**Text passage:**
============================================================

Reporting Owner Name / Address Relationships
 Director  10% Owner  Officer  Other
KOTICK ROBERT A
C/O ACTIVISION BLIZZARD, INC.
3100 OCEAN PARK BOULEVARD
SANTA MONICA, CA 90405
  X     President & CEO  

Signatures

 /s/ Robert A. Kotick   08/22/2008
**Signature of Reporting Person Date

Explanation of Responses:

* If the form is filed by more than one reporting person, see Instruction 4(b)(v).
** Intentional misstatements or omissions of facts constitute Federal Criminal Violations. See 18 U.S.C. 1001 and 15 U.S.C. 78ff(a).
(1) On August 1, 2008, Brian G. Kelly, a member of the Company's board of directors, transferred 725,000 shares of the Company's common stock indirectly held by Mr. Kelly to the 2008 Brian G. Kelly (Delaware) Trust. Mr. Kotick is an investment advisor and beneficiary of the 2008 Brian G. Kelly (Delaware) Trust and may be deemed an indirect beneficial owner of such shares.

============================================================

**Source material:**
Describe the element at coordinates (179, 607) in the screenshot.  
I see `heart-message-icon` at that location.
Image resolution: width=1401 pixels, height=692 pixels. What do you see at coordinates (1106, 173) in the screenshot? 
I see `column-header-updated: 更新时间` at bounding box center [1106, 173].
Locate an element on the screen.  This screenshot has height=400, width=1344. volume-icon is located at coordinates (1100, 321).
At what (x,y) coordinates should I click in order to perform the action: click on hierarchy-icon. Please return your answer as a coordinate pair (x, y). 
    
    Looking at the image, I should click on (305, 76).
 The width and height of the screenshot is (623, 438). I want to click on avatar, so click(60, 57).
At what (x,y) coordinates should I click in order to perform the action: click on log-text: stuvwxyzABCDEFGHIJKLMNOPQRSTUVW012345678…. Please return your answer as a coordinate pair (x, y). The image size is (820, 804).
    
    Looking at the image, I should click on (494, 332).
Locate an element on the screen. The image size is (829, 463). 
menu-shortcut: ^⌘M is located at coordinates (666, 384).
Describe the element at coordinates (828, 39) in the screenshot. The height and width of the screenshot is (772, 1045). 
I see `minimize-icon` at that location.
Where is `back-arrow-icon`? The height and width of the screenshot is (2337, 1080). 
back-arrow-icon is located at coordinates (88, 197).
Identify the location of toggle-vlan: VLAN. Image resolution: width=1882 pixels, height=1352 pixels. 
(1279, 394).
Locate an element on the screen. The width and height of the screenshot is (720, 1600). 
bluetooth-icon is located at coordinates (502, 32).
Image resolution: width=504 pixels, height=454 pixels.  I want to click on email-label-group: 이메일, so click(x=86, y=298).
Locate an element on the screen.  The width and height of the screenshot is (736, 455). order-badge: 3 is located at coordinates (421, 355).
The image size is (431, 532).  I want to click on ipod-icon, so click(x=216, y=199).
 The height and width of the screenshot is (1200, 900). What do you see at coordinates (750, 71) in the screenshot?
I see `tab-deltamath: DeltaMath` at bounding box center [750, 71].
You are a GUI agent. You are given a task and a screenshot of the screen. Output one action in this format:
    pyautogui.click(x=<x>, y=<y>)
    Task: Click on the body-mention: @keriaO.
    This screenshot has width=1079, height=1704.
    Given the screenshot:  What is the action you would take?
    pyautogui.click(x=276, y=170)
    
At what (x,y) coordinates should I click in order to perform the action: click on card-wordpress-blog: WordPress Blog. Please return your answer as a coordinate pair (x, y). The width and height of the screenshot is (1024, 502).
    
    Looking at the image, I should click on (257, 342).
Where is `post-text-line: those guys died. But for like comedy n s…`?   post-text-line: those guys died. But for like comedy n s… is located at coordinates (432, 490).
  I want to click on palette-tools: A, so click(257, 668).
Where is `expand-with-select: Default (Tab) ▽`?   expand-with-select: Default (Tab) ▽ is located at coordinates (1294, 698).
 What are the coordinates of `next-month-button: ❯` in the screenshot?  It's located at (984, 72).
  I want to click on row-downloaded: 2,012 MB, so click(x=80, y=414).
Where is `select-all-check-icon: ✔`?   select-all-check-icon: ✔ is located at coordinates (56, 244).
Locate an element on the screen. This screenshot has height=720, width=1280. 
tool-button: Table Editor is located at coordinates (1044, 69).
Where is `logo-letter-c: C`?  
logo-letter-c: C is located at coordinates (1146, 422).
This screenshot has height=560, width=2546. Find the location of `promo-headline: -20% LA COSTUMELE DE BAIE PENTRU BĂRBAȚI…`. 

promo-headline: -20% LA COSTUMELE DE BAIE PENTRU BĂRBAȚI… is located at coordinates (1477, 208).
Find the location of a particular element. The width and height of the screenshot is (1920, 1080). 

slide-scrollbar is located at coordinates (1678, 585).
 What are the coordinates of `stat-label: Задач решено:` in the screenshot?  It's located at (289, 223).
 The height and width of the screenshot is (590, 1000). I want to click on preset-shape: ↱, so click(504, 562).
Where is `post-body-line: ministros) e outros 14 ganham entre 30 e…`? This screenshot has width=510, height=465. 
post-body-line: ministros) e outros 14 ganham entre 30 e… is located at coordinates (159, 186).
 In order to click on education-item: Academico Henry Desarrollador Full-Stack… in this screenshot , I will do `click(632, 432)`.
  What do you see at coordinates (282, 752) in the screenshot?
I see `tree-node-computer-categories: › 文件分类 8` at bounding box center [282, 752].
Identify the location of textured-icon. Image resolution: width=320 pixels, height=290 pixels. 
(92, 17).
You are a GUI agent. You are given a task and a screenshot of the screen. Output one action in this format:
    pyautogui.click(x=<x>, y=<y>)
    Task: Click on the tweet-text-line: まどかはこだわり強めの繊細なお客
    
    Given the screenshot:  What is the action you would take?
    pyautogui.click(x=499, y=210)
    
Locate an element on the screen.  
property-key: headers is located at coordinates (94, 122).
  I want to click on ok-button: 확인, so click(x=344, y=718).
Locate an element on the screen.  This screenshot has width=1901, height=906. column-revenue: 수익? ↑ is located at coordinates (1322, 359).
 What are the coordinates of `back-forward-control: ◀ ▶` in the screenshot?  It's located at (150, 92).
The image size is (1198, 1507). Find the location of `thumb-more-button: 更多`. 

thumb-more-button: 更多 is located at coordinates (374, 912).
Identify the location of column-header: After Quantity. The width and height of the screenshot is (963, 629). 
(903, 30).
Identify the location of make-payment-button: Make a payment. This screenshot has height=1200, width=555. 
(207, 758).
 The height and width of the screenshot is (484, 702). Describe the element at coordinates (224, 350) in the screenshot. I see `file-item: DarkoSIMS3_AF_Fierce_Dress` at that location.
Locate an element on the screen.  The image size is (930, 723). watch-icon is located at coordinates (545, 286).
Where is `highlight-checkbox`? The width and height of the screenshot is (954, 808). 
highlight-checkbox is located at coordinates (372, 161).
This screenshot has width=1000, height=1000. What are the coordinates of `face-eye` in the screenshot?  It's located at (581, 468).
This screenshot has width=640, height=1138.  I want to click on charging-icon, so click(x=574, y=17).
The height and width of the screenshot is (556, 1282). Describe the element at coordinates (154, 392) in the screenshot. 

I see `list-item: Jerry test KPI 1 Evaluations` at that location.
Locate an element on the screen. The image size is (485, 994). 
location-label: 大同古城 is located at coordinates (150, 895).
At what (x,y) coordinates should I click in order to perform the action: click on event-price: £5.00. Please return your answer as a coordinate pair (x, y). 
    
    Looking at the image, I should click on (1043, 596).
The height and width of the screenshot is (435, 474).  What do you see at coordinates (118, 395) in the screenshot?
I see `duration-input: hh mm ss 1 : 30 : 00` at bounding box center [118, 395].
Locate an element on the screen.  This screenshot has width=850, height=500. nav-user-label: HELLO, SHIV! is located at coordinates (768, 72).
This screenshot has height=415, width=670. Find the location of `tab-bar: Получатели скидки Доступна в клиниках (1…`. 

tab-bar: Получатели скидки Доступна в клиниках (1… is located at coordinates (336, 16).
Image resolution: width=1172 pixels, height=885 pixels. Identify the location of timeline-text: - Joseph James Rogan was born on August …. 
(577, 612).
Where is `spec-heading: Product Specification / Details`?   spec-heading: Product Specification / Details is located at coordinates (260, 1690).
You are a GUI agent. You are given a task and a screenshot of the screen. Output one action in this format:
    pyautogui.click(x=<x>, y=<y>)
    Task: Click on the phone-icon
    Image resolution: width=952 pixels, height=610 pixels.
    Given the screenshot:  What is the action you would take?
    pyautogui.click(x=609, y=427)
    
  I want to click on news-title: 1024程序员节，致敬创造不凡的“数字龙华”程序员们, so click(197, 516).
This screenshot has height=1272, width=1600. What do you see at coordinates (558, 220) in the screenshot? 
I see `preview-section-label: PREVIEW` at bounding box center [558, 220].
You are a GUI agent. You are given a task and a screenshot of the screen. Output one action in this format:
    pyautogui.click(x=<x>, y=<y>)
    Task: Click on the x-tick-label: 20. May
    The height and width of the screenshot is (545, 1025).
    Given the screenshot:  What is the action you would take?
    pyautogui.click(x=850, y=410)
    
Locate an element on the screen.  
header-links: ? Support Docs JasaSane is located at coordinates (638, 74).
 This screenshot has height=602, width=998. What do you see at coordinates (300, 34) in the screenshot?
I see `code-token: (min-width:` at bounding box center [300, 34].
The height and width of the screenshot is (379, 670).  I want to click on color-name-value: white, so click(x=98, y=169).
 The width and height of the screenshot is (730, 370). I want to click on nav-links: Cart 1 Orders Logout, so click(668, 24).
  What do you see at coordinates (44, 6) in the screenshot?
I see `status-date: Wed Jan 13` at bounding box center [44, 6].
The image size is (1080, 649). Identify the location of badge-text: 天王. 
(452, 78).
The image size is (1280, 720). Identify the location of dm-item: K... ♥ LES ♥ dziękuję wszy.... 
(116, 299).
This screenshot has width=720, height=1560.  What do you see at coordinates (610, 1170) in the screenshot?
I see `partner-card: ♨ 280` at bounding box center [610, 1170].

============================================================

**Set of tasks:**
1 – In the filing text, how many shares did Brian G. Kelly transfer to the 2008 Brian G. Kelly (Delaware) Trust on August 1, 2008?
2 – Extend the filing text past its last sentence.

**Responses by item number:**
1 – 725,000 shares of the Company's common stock

2 –
(2) On August 1, 2008, Mr. Kotick transferred 3,749,249 shares of the Company's common stock to KAG Holdings, LLC, a limited liability company of which Mr. Kotick was the sole member.
(3) Following the transactions reported on this Form 4, Mr. Kotick directly held 1,613,637 shares of the Company's common stock, consisting of 363,637 restricted stock units representing the right to receive the Company's common stock and 1,250,000 performance shares of the Company's common stock.
(4) On August 4, 2008, Mr. Kotick transferred his interests in KAG Holdings to the 800370D Trust, a trust for the benefit of Mr. Kotick and other beneficiaries.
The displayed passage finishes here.